GALLIPOLI PLACENAMES.

Lately I’ve been reading about World War One, and I happened on the kind of detailed, specialized site I love: Gallipoli Placenames. If you get confused between Abdel Rahman Bair and Abdul Yere, look no further: the first is “The great northern spur of the Sari Bair range, coming off Hill 971 and stretching its lower slopes as far north as the plain east of Hill 60,” and the second is “Turkish Anzac sector. The northern one of the two hills forming Hill Q.” And Anafarta could really be confusing if their entry didn’t separate it out for you:

(1) The Turkish name for the Suvla front.
(2) There are two villages inland from Suvla Bay called Buyuk (big) Anafarta and Kuchuk (small) Anafarta.
(3) Nickname (‘Anafarta Annie’) of a Turkish long-range artillery gun firing from the hills of the Anafarta Spur.

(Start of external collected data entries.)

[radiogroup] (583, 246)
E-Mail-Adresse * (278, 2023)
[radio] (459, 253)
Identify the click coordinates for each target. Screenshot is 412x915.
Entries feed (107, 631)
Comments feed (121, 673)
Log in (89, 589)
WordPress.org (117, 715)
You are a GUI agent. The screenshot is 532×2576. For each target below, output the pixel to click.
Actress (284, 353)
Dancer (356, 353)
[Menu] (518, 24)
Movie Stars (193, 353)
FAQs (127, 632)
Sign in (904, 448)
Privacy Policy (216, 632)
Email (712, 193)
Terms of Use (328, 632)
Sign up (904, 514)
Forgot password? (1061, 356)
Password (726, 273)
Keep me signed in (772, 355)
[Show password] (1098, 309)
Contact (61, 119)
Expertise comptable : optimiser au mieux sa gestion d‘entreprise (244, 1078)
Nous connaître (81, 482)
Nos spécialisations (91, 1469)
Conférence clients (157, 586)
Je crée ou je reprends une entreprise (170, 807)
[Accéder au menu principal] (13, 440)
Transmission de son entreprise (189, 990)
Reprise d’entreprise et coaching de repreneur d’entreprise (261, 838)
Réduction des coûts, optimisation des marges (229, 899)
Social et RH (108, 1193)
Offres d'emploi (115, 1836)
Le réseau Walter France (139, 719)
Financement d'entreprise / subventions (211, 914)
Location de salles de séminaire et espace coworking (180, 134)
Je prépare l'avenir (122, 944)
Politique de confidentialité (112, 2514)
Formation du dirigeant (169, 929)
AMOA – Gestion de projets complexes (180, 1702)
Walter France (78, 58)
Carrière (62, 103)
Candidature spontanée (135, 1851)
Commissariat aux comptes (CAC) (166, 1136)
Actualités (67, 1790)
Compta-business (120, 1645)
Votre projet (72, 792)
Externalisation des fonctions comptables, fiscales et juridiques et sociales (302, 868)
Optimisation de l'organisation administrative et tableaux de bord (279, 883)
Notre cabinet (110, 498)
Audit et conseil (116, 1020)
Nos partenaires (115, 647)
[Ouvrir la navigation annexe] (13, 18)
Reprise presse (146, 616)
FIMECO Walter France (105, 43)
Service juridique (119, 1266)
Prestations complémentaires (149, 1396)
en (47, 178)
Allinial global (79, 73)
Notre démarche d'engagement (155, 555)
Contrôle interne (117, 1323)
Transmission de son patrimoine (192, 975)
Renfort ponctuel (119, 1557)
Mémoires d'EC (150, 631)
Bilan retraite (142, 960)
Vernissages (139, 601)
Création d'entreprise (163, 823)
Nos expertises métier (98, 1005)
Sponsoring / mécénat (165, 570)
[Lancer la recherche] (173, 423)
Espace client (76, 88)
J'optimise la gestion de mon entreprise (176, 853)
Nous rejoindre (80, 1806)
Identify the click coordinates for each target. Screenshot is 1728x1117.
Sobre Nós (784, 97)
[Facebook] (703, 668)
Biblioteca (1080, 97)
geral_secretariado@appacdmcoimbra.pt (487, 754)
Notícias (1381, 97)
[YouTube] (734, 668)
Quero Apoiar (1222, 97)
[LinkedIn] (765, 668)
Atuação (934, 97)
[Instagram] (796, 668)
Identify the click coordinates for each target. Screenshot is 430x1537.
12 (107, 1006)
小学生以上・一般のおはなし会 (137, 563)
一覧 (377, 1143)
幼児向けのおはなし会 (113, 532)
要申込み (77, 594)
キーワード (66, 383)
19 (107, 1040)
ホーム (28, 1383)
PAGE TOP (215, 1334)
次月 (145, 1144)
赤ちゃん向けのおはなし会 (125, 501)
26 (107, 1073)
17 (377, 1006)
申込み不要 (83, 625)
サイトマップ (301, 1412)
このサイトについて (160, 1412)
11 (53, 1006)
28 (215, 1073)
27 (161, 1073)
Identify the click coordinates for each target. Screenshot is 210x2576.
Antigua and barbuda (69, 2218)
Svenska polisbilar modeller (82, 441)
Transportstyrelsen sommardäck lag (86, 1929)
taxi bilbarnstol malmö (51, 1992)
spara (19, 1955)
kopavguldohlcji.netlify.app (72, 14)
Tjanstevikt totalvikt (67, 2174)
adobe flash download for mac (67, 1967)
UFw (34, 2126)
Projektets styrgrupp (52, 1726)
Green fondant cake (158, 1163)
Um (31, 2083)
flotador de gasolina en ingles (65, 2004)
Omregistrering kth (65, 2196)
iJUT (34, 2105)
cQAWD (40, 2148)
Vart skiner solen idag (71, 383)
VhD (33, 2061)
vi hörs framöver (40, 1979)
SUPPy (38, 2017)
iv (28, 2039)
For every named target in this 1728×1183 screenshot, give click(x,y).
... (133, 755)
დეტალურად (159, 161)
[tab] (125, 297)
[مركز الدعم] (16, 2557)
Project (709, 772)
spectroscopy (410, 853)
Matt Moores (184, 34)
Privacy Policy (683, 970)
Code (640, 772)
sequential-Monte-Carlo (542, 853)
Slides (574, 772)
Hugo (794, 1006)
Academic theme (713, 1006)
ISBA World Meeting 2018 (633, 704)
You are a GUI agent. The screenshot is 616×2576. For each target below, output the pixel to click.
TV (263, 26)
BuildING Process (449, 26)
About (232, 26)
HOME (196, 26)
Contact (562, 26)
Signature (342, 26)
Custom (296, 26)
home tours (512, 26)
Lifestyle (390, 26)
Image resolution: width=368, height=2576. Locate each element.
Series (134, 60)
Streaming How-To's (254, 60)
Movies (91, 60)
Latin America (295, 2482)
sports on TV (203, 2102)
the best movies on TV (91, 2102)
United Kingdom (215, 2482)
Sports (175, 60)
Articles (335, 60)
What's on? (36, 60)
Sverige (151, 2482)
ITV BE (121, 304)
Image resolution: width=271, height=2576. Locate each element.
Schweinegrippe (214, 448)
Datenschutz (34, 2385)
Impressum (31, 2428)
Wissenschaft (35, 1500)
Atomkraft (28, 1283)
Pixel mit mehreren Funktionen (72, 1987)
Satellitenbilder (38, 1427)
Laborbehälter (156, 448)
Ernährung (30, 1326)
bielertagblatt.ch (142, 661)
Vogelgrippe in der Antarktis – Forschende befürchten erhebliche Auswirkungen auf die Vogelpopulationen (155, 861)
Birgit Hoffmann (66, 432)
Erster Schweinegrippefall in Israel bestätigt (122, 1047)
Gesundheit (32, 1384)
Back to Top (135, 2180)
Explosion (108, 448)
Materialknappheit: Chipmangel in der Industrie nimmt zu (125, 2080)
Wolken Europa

Now if only someone would produce a glossary or list of abbreviations for the novels of Pat Barker! I’ve just started Regeneration, and every once in a while she throws in an unexplained term like VADs or CCS, and although it only takes me a few seconds’ work with Google to discover that the first stands for Voluntary Aid Detachment and refers to nurses, while the second stands for Casualty Clearing Station (a kind of small mobile field hospital, the WWI equivalent of a MASH unit), not everyone is as expert at ferreting out such things as I (the Acronym Finder gives a daunting 175 hits for CCS), and it would be convenient to have them gathered in one place. (It would be even more convenient to have a glossary in the book itself, of course.)

Comments

  1. Eskandar Jabbari says

    Cool site; too bad it doesn’t have those Turkish placenames written with Turkish spelling (though I’m sure the English orthography is easier to understand for the majority of readers. “Buyuk Anafarta” and “Kuchuk Anafarta” should be “Büyük Anafart” and “Küçük Anafarta,” respectively. It only stood out to me because I immediately recognized ‘küçük’ as a loan from Persian کوچک (kuchak, meaning small), which makes me wonder if ‘büyük’ is an indigenous Turkish word, or if it’s derived from Persian بزرگ (bozorg, meaning big).

  2. Good question. The Old Turkish word was ulugh, so büyük could well be a borrowing, but it doesn’t look much like bozorg. Anybody know the history of the word?

  3. I’m not sure küçük is a Persian loan. A search for “small” (the link is too big, and I don’t know how to put it in here in a tidy manner) has thrown the following (I’m skipping the usual suspects and including only Siberian languages):
    Khakassian: kǝčǝg
    Oyrat: kičü
    Yakut: kuččuguj
    Dolgan: kuččuguj, küččügüj
    The root is certainly there.
    Another search – for “high” – has these:
    Proto-Turkic: *bEdü-k
    Altaic etymology:
    Meaning: 1 big 2 high
    Russian meaning: 1 большой, крупный 2 высокий
    Old Turkic: bedük 1 (Orkh., OUygh.)
    Karakhanid: beđük 1 (MK, KB)
    Turkish: büjük 1
    Tatar: bijek 2
    Middle Turkic: bejik 1, 2 (Abush., Sangl.)
    Uzbek: bujuk 1, 2
    Uighur: büjük 1, 2
    Sary-Yughur: bezɨk 1
    Azerbaidzhan: böjük 1
    Turkmen: bejik 2
    Khakassian: pözǝk 1, 2
    Shor: mözük 2
    Oyrat: bijik 2
    Halaj: bidik/büdük 1
    Tuva: bedik 2
    Tofalar: bedik 2
    Kirghiz: bijik 1
    Kazakh: bijik 1
    Noghai: bijik 1
    Bashkir: bejek 1
    Balkar: mijik 1
    Gagauz: bǖk 1
    Karaim: büjüḱ 1
    Karakalpak: bijik 1
    Kumyk: bijik 2
    You can run a search for yourself:
    http://starling.rinet.ru/cgi-bin/query.cgi?basename=\data\alt\turcet&root=config&morpho=0
    I’s say the direction of borrowing was opposite.

  4. Certainly looks like it! Here‘s the page with ‘small’ (scroll down) and here‘s the one with ‘big’ (and that’s a very useful site – thanks).